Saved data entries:
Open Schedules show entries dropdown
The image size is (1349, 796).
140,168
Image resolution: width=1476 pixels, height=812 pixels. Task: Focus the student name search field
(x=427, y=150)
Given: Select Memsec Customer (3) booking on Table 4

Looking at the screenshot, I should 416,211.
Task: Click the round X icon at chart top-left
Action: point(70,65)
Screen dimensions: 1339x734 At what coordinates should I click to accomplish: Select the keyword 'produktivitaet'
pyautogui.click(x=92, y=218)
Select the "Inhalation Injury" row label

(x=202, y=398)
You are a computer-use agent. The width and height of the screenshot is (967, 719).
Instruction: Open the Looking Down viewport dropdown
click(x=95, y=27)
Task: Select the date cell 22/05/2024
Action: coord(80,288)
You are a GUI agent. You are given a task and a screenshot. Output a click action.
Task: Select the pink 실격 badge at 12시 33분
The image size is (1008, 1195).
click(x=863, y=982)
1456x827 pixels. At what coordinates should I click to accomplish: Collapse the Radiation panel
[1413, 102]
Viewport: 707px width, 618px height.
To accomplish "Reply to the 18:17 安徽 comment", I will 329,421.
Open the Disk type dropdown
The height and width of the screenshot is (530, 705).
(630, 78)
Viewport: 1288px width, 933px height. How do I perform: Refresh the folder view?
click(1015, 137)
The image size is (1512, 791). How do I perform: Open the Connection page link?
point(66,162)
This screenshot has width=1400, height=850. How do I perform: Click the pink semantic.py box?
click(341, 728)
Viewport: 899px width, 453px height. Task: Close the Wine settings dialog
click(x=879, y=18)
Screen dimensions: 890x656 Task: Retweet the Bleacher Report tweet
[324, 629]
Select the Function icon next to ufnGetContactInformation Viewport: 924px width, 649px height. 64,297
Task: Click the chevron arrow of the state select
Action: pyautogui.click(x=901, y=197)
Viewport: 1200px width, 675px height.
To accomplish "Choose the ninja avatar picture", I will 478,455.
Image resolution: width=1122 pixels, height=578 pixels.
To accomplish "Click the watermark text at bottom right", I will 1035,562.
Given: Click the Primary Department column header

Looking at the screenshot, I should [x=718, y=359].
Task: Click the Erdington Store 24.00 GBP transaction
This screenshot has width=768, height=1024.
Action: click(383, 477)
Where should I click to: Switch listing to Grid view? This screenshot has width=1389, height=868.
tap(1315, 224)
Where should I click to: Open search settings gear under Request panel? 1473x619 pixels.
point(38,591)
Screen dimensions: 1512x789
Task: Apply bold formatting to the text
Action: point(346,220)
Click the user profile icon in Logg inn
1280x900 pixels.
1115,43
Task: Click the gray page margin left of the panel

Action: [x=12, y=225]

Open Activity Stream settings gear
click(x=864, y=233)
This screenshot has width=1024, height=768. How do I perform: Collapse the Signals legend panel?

PROBLEM TO WORK ON
Whenever a line in the entries above includes the word "agent", pull that line out.

ANSWER FOR THIS EXERCISE
You are a computer-use agent. The width and height of the screenshot is (967, 719).
You are a GUI agent. You are given a task and a screenshot. Output a click action.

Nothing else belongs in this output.